Hashim mengatakan proyek tanggul laut raksasa itu harus segera dimulai. Pasalnya, ada ancaman sawah-sawah di pantai utara (pantura) Pulau Jawa akan tenggelam.
"Program Pak Prabowo adalah kita bikin tanggul laut raksasa dari Banten sampai ke Jawa Timur. Program ini mungkin memakan waktu 20 tahun. Mungkin dua atau tiga presiden yang melaksanakan. Tapi harus mulai sekarang," ujar adik Prabowo itu di Kantor AHY, Kamis (31/10).
"Kalau tidak mulai sekarang, sawah-sawah di pantai utara akan tenggelam, bisa berapa juta hektare kita hilang. Ini semacam emergency, harus segera karena ini memerlukan waktu yang cukup lama," imbuh Hashim.
Prediksi Joe Biden
Pada 2021, Presiden Amerika Serikat(AS) Joe Biden, sempat melontarkan 'ramalan' RI memindahkan ibu kotanya imbas tenggelamnya Jakarta.
Hal itu disoroti saat membahas ancaman terbesar yang dihadapi Amerika, yakni perubahan iklim.

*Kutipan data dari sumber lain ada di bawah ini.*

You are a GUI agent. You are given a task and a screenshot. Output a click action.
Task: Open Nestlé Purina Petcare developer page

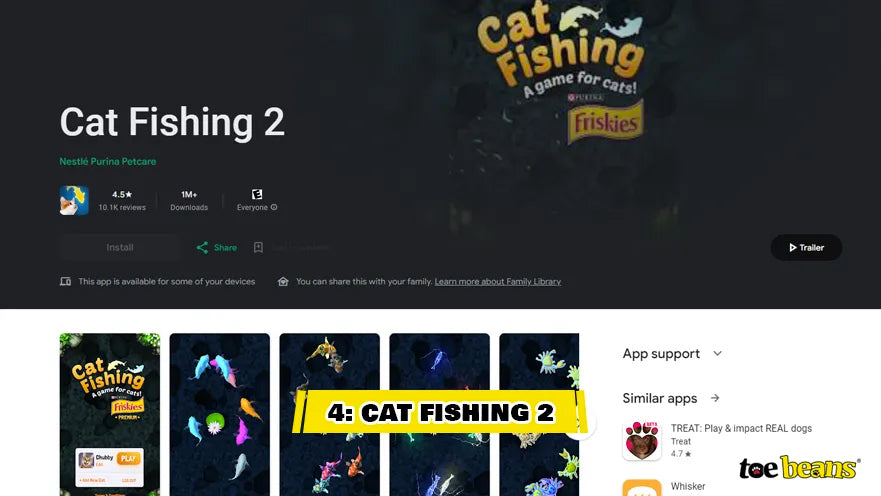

"Faktanya, jika permukaan laut naik 2,5 kaki (76,2 cm) lagi, jutaan orang akan bermigrasi dan berebut tanah yang subur," ujar Biden, dalam pidato di acara National Counterterrorism Center Liberty Crossing Intelligence Campus McLean, Virginia, 27 Juli 2021, dikutip dari situs Gedung Putih.
"Apa yang terjadi di Indonesia jika proyeksi [kenaikan air laut]-nya benar, bahwa dalam 10 tahun ke depan mereka mungkin harus memindahkan ibu kotanya karena mereka akan berada di bawah air?" lanjut dia.
Menurut lembaga antariksa AS (NASA), berdasarkan pengukuran satelit, kenaikan permukaan air laut secara global sejak 1993 hingga 2 Mei 2022 mencapai 101,2 mm (10,1 cm), atau 3,3 mm per tahun.
Kenaikan muka laut itu diperparah oleh faktor perluasan air laut saat memanas, yang juga terkait pemanasan global.